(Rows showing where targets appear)
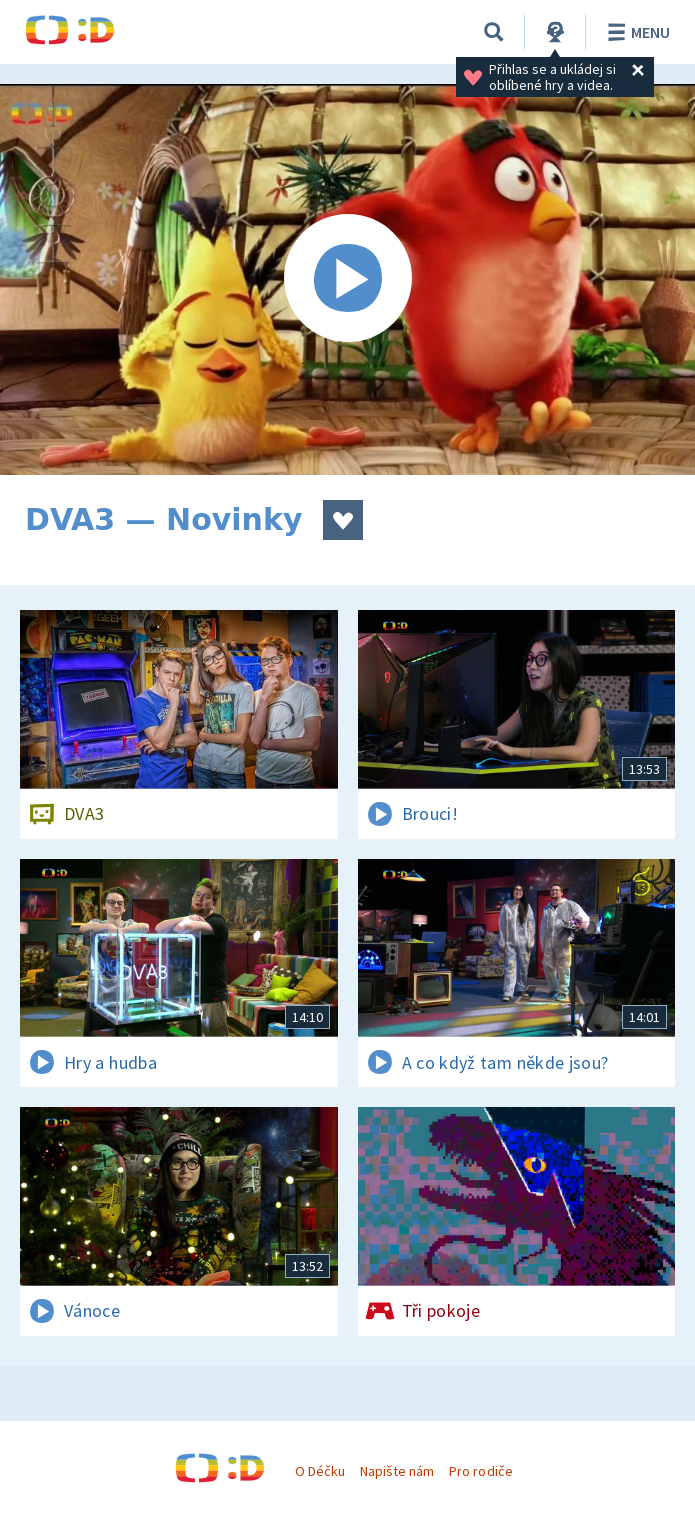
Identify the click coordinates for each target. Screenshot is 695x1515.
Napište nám (397, 1471)
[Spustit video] (347, 279)
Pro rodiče (480, 1471)
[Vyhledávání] (494, 32)
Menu (635, 32)
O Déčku (320, 1471)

** Set task **
Find every line in the records that contains the word "Identify" and copy each of those lines.

** Answer to this task **
Identify the click coordinates for each target. Screenshot is 695x1515.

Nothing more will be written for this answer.